Regina George in Mean Girls (2004) | Getty Images

While scrolling on TikTok, as a typical college girl does, I see a recurring trend. It consists of a young woman filming herself as the text reads something along the lines of, “Not going out on Halloween half naked because I am somebody's future wife.” Although most of the videos have been satirical, that doesn’t take away the fact that there truly are girls my age taking this stance seriously. As silly as it sounds, they are centering their lifestyle choices over a theoretical man they have yet to meet! This trend is a representation of the subtle changes that have been favoring purity culture. 


We have seen this shift through the rise of trad wives such as Nara Smith, the recent presidential election, and the glamorization of being “untouched.” With these trad wives donning their flattering dresses and perfectly clean kitchens as they perform their dutiful chores. It appears glamorous and chic having this lifestyle presented to young women in such a way. Through these videos,purity culture begins to slowly infiltrate, which seems so appealing due to its aesthetics. There is something that is deemed virtuous and holier than thou about this slow culture shift that has all been done before. 

Nara Smith and Lucky Blue Smith for Harper’s Bazaar | Getty Images

This willing isolation while putting other women down is nothing new. In fact we have seen it before with the “I’m not like other girls” trend. However, this time it feels a lot more prominent and embraced as opposed to titles such as “pick me girls.” The title of “purity” holds the connotation of cleanliness and wholesomeness while putting everything that isn’t deemed as “pure” to be seen as lesser and in some cases disgusting. I have heard women say, “I feel so clean being untouched.” And all I can say to the women seriously saying such words are: do you hear yourself? Sex is not dirty, this self virtuous culture has made a woman's sexuality something to be ashamed of. It is the one of the most intimate and vulnerable forms of connection we have as humans, yet we shame women for exploring such experiences.


We can argue that hookup culture is worse than purity culture, however that would completely dismiss how both are ultimately male centered- perverting our worth as women through our bodies and sexuality. And yes, it could be argued through choice feminism that choosing purity culture could be liberating for some women, but this ignores how it is inherently tied to misogyny and patriarchy. This is because it is a made up culture that has only, and will only ever apply to women. The standards at which we hold men to have never been as critical as the standard we hold women to. Whereas men get to express themselves in whichever way is most liberating to them, women simply cannot do the same without being shamed. Unfortunately, no matter how much you mold yourself to please men, to earn a sort of respect from them,they are going to view you however they see fit. Whether that be a prude or a slut - it is all the same. 

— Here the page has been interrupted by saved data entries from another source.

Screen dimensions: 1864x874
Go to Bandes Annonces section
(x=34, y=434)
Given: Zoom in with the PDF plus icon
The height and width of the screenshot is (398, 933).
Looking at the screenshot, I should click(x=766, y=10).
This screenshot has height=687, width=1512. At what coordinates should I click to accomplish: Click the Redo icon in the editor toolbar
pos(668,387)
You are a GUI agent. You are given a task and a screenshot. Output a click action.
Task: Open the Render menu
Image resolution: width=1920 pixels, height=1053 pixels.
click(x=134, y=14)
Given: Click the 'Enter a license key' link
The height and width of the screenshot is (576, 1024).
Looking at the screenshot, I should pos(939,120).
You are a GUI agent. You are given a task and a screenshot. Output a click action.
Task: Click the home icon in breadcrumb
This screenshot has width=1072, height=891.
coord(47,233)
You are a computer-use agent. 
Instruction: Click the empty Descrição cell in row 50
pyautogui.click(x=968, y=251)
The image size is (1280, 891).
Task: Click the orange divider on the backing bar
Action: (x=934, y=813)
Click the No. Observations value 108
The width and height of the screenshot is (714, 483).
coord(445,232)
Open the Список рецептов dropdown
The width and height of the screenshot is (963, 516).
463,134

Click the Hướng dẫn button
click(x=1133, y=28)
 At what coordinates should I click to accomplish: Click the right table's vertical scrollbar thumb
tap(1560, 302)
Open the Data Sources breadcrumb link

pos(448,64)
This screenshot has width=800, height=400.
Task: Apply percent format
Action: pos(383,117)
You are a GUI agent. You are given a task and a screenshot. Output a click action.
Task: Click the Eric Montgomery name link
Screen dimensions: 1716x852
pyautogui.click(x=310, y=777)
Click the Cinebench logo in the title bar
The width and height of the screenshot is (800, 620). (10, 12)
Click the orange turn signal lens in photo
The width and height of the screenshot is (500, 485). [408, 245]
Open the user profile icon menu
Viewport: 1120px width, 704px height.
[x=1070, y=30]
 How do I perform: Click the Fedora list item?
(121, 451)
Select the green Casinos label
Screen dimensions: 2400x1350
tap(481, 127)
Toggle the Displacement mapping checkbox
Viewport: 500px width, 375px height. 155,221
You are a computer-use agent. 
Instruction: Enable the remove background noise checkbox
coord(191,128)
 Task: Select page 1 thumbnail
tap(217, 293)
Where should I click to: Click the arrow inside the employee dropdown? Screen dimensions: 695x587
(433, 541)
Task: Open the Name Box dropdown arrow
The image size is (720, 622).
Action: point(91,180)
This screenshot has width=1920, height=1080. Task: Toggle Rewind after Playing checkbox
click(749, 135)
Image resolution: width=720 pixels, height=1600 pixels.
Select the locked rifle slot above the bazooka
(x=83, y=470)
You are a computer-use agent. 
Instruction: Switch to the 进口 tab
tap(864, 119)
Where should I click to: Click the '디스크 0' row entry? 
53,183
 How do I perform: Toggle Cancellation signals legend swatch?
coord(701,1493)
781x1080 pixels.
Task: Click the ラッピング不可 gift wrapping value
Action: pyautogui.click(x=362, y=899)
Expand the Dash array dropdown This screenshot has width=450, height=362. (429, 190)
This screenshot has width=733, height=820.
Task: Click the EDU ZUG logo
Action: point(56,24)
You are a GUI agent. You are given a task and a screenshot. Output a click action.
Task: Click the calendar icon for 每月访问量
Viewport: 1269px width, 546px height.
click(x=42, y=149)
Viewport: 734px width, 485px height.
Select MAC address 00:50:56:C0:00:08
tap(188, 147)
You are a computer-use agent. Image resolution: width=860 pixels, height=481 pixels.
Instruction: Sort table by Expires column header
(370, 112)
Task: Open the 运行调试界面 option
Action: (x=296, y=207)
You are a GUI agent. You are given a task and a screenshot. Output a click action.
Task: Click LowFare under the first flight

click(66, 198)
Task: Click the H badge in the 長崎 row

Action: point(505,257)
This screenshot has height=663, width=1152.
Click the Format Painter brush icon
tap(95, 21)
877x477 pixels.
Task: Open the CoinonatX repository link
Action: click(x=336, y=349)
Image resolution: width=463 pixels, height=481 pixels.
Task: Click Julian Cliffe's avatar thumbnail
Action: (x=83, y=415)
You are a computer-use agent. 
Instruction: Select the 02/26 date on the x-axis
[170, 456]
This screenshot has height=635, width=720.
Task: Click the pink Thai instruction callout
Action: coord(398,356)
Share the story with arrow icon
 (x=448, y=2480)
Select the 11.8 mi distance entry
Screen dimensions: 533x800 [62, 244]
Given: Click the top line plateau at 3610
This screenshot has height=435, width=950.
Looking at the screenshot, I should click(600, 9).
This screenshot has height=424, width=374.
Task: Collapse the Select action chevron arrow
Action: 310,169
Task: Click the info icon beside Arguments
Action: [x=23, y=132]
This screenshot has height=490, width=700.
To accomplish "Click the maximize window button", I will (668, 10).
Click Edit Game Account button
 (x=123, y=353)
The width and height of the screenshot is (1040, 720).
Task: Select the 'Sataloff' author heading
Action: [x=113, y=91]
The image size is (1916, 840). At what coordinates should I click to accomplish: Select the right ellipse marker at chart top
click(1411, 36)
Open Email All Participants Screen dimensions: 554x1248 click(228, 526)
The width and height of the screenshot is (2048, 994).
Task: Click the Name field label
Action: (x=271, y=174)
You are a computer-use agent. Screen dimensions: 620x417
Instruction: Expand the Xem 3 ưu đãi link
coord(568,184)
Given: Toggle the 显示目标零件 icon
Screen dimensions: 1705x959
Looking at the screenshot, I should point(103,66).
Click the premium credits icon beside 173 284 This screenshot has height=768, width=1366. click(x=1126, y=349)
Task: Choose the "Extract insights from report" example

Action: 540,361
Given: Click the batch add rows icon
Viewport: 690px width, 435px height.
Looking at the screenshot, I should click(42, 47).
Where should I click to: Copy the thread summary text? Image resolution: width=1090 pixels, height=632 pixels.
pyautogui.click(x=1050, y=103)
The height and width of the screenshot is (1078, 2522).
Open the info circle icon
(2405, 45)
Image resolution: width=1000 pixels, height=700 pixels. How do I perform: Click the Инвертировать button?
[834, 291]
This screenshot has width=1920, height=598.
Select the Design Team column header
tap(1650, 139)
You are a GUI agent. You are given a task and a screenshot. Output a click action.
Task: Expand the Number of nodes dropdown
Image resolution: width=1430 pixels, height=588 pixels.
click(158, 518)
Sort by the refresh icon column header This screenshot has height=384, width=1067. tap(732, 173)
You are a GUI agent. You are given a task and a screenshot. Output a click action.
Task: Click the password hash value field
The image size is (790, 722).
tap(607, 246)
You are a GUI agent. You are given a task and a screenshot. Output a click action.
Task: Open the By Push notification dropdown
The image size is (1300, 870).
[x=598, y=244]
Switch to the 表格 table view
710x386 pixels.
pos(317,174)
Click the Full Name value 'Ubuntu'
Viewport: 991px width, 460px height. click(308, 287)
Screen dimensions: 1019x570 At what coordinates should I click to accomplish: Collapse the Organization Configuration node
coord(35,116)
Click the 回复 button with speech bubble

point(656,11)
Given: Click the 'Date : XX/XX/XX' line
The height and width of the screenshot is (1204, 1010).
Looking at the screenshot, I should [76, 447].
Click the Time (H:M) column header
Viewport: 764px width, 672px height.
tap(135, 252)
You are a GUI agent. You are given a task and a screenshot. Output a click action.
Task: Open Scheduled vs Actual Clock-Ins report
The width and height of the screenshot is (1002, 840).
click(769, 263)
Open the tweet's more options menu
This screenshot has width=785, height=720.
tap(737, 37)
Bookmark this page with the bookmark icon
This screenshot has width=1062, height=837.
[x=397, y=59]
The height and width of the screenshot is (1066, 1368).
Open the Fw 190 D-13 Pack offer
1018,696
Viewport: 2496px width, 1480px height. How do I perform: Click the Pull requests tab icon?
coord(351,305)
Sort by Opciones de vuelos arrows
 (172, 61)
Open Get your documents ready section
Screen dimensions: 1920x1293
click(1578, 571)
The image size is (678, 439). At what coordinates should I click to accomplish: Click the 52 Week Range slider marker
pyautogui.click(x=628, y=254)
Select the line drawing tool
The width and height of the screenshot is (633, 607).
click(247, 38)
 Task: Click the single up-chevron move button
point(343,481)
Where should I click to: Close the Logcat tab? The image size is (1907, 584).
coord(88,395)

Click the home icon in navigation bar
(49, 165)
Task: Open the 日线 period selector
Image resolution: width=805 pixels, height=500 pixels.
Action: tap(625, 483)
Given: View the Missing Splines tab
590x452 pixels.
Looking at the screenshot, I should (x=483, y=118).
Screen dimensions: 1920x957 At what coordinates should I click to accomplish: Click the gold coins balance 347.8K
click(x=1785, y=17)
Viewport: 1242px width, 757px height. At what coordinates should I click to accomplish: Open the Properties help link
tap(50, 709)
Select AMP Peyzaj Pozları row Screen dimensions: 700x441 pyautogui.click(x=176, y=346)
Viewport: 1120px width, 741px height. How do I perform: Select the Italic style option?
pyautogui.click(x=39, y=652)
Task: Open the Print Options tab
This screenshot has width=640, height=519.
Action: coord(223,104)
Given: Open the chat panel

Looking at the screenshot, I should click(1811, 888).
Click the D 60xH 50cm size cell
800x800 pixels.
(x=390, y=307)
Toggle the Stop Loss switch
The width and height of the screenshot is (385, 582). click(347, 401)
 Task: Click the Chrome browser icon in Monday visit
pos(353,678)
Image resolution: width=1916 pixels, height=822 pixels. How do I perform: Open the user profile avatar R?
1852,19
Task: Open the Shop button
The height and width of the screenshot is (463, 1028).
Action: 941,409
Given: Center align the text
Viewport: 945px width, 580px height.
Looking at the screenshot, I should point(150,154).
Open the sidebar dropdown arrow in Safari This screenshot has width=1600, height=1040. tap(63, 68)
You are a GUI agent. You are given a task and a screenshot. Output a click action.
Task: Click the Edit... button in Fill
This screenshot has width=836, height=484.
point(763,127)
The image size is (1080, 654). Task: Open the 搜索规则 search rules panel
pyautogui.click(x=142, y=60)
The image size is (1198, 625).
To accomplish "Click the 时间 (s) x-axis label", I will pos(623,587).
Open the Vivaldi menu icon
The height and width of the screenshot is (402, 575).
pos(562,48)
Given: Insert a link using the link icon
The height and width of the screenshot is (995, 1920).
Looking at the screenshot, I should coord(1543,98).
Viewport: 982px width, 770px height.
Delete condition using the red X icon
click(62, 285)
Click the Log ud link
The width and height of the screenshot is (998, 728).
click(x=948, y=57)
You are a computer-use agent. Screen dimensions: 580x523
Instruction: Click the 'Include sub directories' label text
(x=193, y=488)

1950s Housewife Stock Image | Getty Images

I want it to be known that I am not saying to implement a lifestyle that does not suit you. There is nothing wrong with expressing yourself in a modest way, but we all need to stop putting other women down in order to look more favorable to men. Our existence as women is not defined by our purity or impurity. This culture teaches us that having qualities of innocence and sweetness is what makes us worthy women. However, you are not sweet nor virtuous for labeling other women as sluts in an attempt to make yourself look more palatable. 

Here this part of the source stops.